**Supplied material:**
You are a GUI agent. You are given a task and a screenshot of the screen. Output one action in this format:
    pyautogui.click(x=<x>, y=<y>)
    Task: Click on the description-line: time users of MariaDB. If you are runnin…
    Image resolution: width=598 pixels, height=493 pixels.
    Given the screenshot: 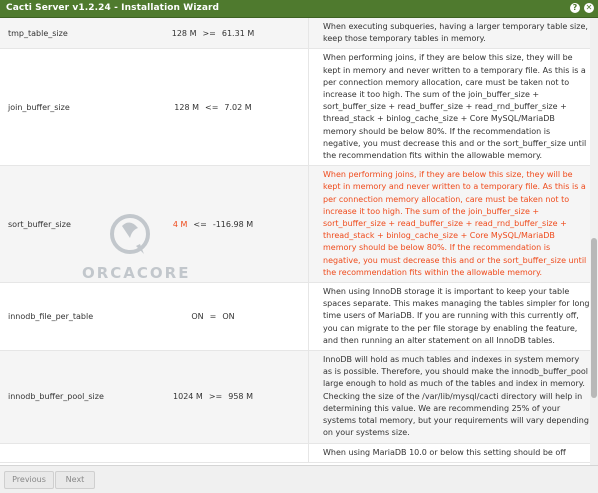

**Your objective:** Can you put every line of the data above into a JSON list of strings, one string per line, with blank lines skipped and any pictures left out of your answer?

**Written answer:**
[
  "You are a GUI agent. You are given a task and a screenshot of the screen. Output one action in this format:",
  "    pyautogui.click(x=<x>, y=<y>)",
  "    Task: Click on the description-line: time users of MariaDB. If you are runnin…",
  "    Image resolution: width=598 pixels, height=493 pixels.",
  "    Given the screenshot: "
]